▼
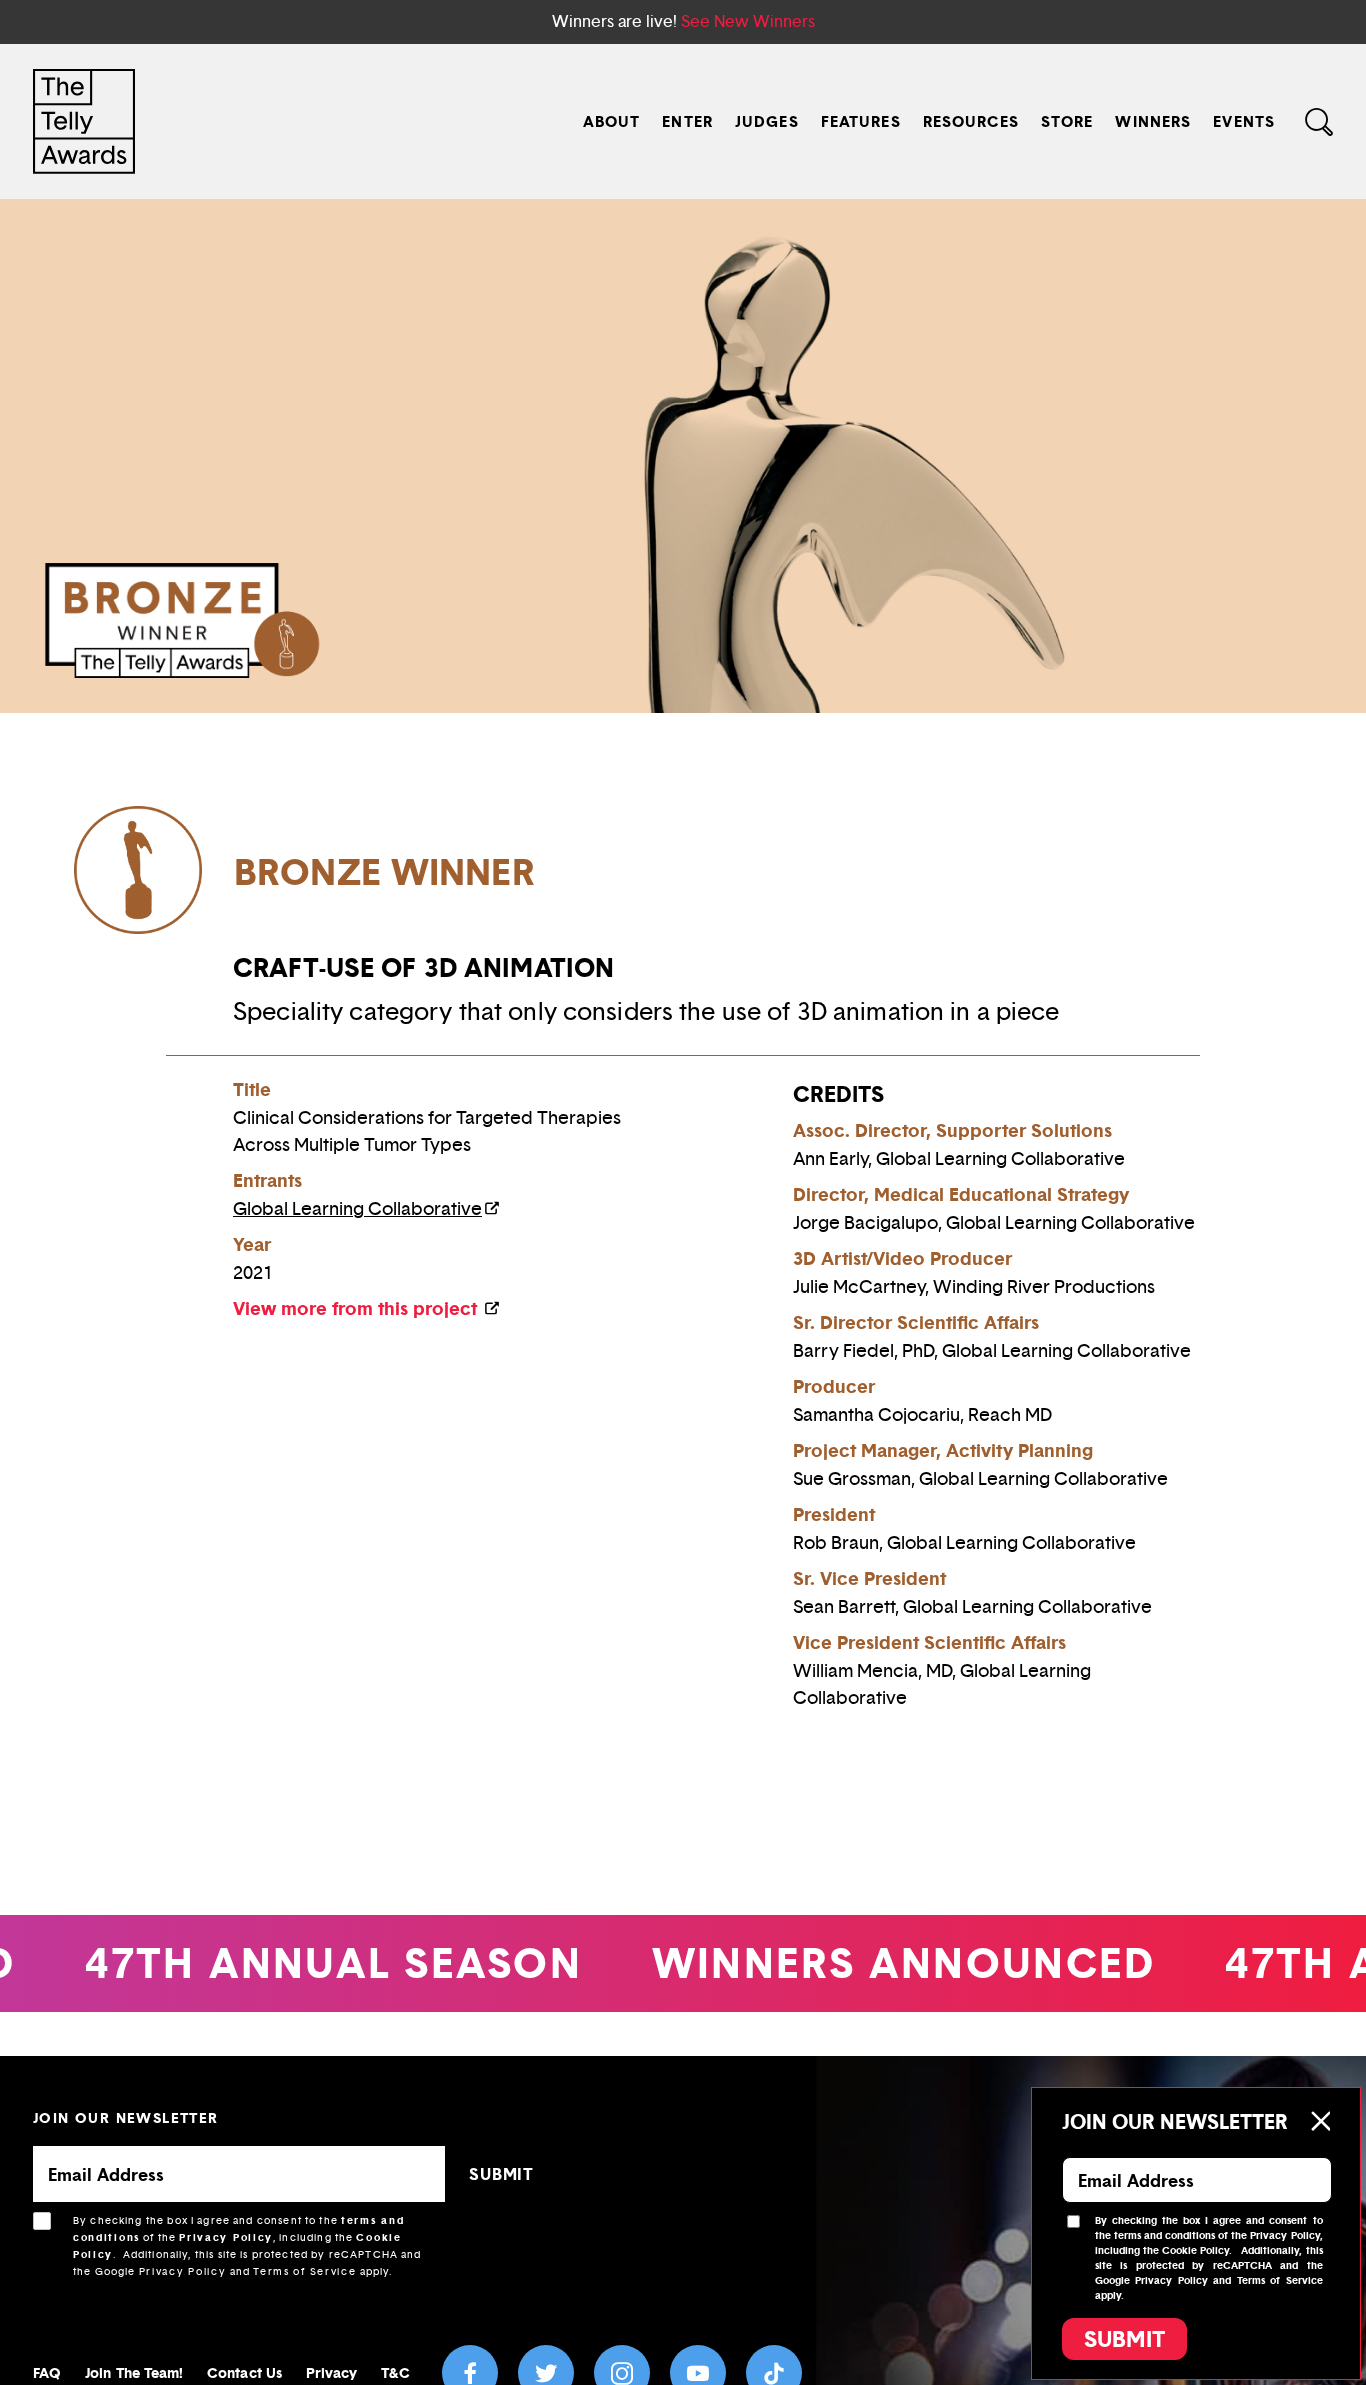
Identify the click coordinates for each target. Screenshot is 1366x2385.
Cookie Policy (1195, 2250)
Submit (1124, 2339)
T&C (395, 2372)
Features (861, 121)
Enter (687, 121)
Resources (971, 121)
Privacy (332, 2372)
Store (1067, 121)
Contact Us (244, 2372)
▲
▼
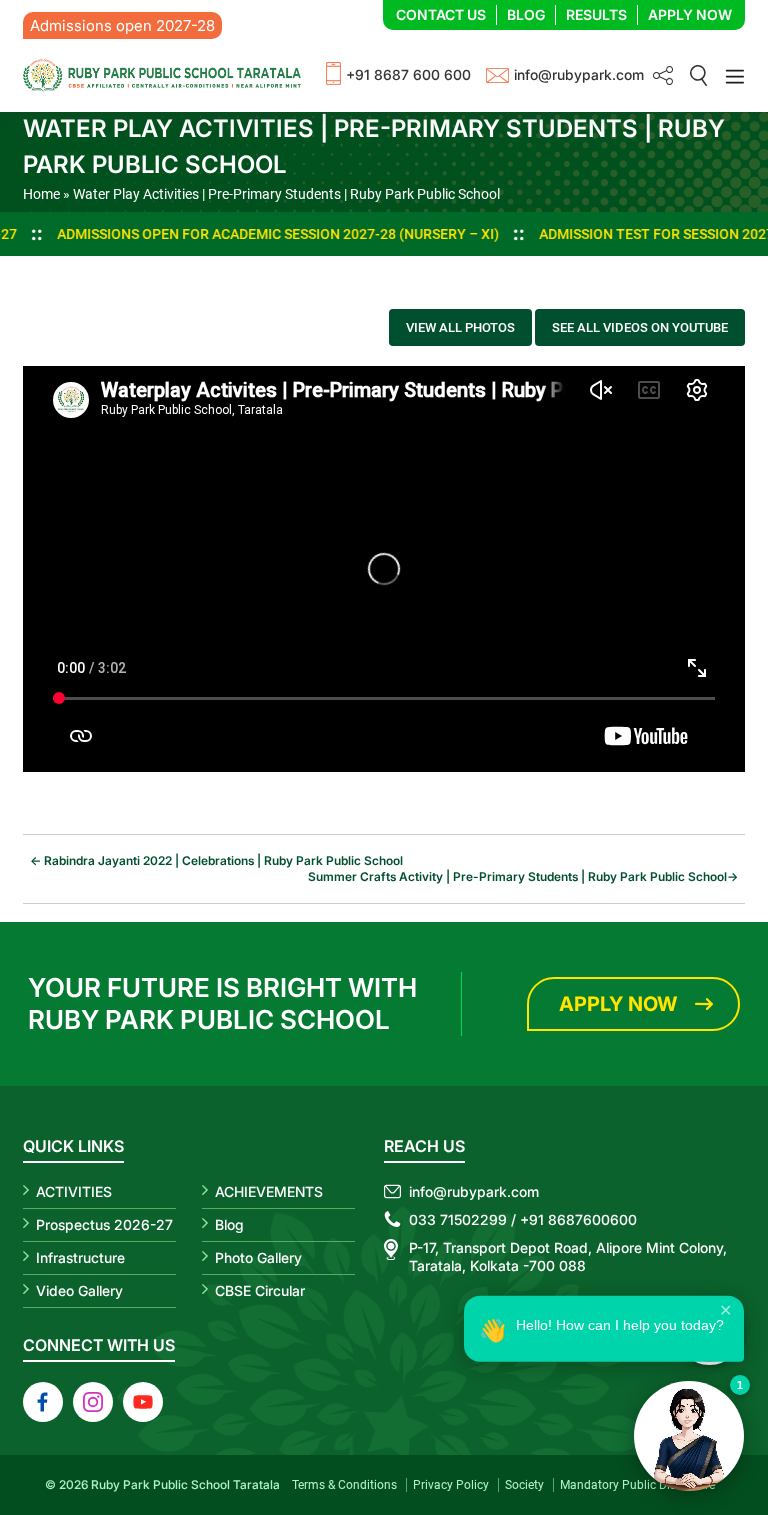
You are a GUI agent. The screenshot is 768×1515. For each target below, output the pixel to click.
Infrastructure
▲
▼
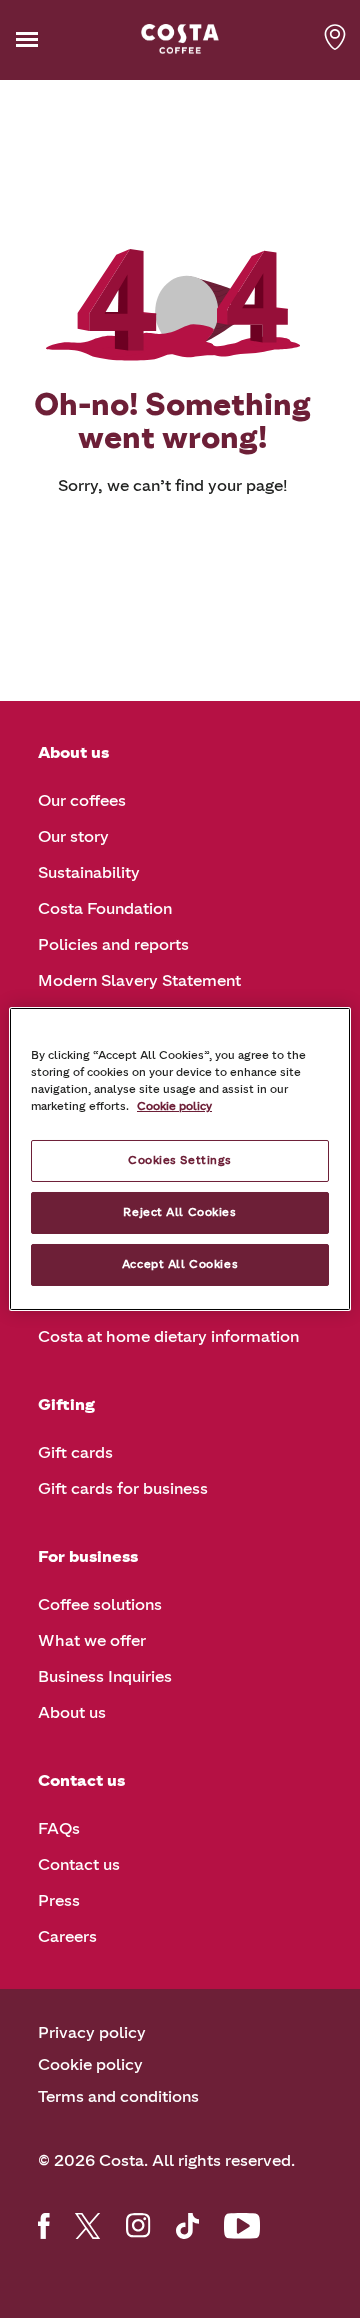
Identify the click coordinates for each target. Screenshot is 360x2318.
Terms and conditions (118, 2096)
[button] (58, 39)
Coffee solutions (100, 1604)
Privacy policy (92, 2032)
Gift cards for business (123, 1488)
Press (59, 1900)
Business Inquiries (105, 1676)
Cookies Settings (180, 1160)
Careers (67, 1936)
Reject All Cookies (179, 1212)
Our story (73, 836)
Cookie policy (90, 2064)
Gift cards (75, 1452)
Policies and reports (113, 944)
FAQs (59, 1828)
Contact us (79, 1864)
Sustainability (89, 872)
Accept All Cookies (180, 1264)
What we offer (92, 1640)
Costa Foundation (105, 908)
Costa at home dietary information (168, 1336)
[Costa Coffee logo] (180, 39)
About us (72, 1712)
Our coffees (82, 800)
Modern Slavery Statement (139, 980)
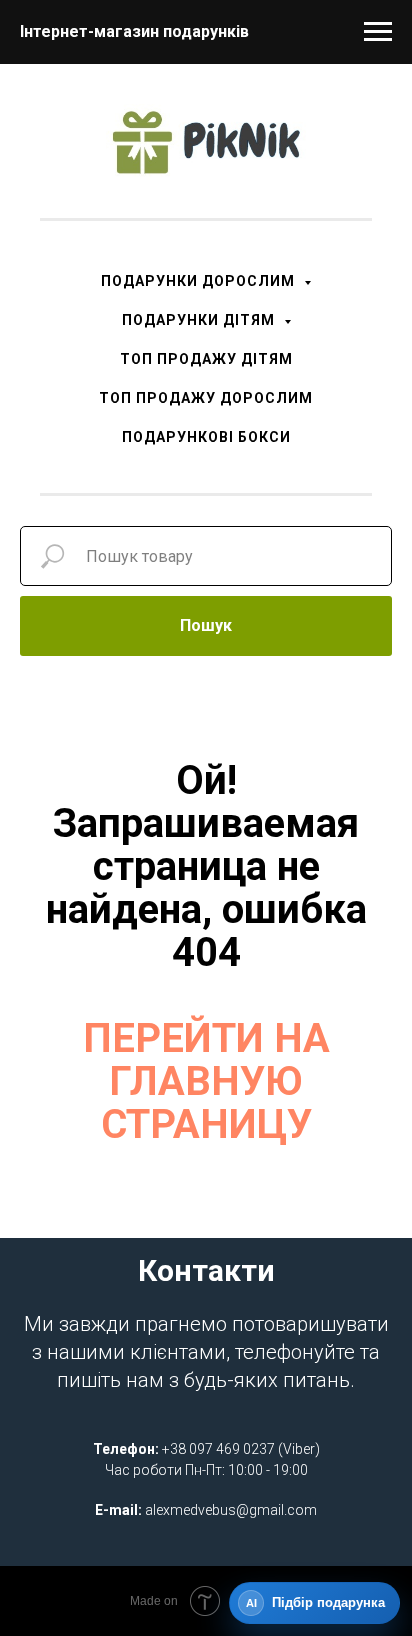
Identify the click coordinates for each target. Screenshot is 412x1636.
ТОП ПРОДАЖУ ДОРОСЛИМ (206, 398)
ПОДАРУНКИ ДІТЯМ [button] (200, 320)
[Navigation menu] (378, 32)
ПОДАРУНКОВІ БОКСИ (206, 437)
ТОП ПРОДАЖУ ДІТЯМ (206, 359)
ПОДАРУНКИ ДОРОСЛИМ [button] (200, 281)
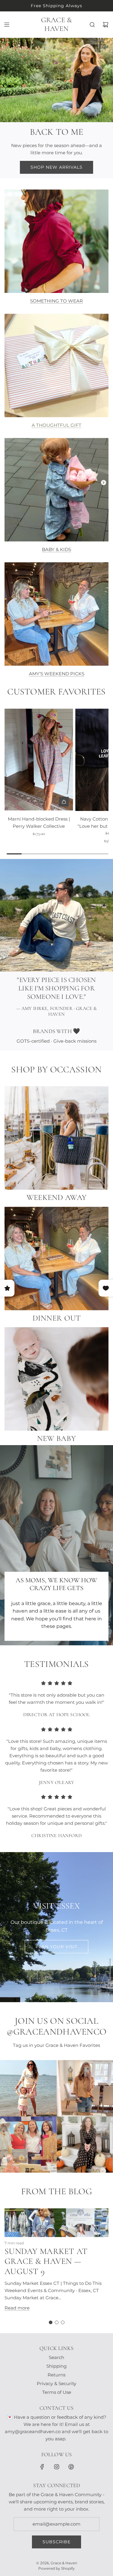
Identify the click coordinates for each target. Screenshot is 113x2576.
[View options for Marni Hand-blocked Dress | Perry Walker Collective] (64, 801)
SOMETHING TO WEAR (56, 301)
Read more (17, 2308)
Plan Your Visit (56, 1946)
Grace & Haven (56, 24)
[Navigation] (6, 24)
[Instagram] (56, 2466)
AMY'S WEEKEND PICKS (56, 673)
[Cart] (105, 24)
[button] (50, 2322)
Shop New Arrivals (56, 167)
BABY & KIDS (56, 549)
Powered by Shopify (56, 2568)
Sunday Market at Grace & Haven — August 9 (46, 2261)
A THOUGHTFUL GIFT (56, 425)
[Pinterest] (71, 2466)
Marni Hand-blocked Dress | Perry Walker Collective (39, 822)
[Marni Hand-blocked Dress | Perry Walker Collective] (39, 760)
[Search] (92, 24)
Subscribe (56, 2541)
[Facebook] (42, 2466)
▲
» **REQUIREMENT**:
Only the lines above from the one with "Grace & Haven (56, 24)" up to and including the one with "[Marni Hand-blocked Dress" should be repeated, exactly as written.

» **TASK RESULT**:
Grace & Haven (56, 24)
[Navigation] (6, 24)
[Instagram] (56, 2466)
AMY'S WEEKEND PICKS (56, 673)
[Cart] (105, 24)
[button] (50, 2322)
Shop New Arrivals (56, 167)
BABY & KIDS (56, 549)
Powered by Shopify (56, 2568)
Sunday Market at Grace & Haven — August 9 (46, 2261)
A THOUGHTFUL GIFT (56, 425)
[Pinterest] (71, 2466)
Marni Hand-blocked Dress | Perry Walker Collective (39, 822)
[Marni Hand-blocked Dress | Perry Walker Collective] (39, 760)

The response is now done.